Digital Representation

Digital representation translates voltages into a series of equally spaced samples, which can then be stored as numbers in a computer; this is D-to-A conversion. A-to-D conversion takes the stream of numbers, and outputs a varying analog signal (as voltages). Analog filters are used during A-to-D sampling to remove frequencies that cannot be represented (becuase of the limitations of sampling) and during D-to-A output to smooth the analog signal.

Sampling

Digital signals have a sampling rate, measured in Hz, and a resolution, measured by the number of bits used for each sample. A CD uses 16 bit samples (giving over 65,000 possible amplitude levels, and a 44.1 kHz sampling rate.

Aliasing

Aliasing can occur when either a signal is sampled at too low a rate, or the signal being sampled has frequencies present which are too high. When such a signal is sampled, and converted back to analog, the rogue frequencies are folded over as lower frequencies, causing distortion. If we use a sine wave of varying pitch as the analog signal, and use a constant sampling rate, then D-to-A conversion of the sampled signal produces a sine wave of the same frequency as the input only if it is less than half of the sampling rate. Frequencies greater than half the sampling rate are folded over according to the formula fout = sr - fin, where sr is the sampling rate, and fin and fout are the input and output frequencies. Another way to say this is if all the frequencies in the input signal are to be reproduce, than the signal must be sampled at a rate at least twice that of the highest frequency present. The frequency which is half of the sampling rate is the Nyquist frequency.

Since the limit of human hearing is about 20-24 kHz, audio signals have to be sampled at least at 40-48kHz. 48kHz is standard in the recording industry, although 96kHz is becoming more popular, and so-called DVD sound is sampled at 192 kHz. Vinyl LPs can reproduce frequencies up to about 25kHz only if the equipment is top quality; standard equipment tops out at 20 kHz.

Quantization

Quantization noise occurs because of the limited resolution in amplitudes, and the quality of the signal itself. The differences between the original signal and the quantized form presents itself as random noise. In general, the more bits, the less quantization noise. With very low-level signals the quantized signal may be 'square' giving greater distortion due to the high frequency components of a square wave. Dithering, introducing a small amount of analog noise into the original signal can reduce this distortion.

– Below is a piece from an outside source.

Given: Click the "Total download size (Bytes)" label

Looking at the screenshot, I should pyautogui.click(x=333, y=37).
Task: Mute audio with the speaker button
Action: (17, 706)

Dynamic range is the ratio of highest to lowest sound pressure level. Decibels measure sound pressure ratios using a log scale: number of decibels = 10 * log(level/reference level). Usually the reference level is the threshold of human hearing, and the ratio is one, so the number of decibels is zero. Differences under about 0.5 decibels cannot be perceived by the human ear. An appoximation to the dynamic range of a digital system is to multiply the number of bits by 6. The human ear has a dynamic range of 120 dB, so 20 bits would be needed to capture sound variations accurately. Most recording is done at 24 bits or above.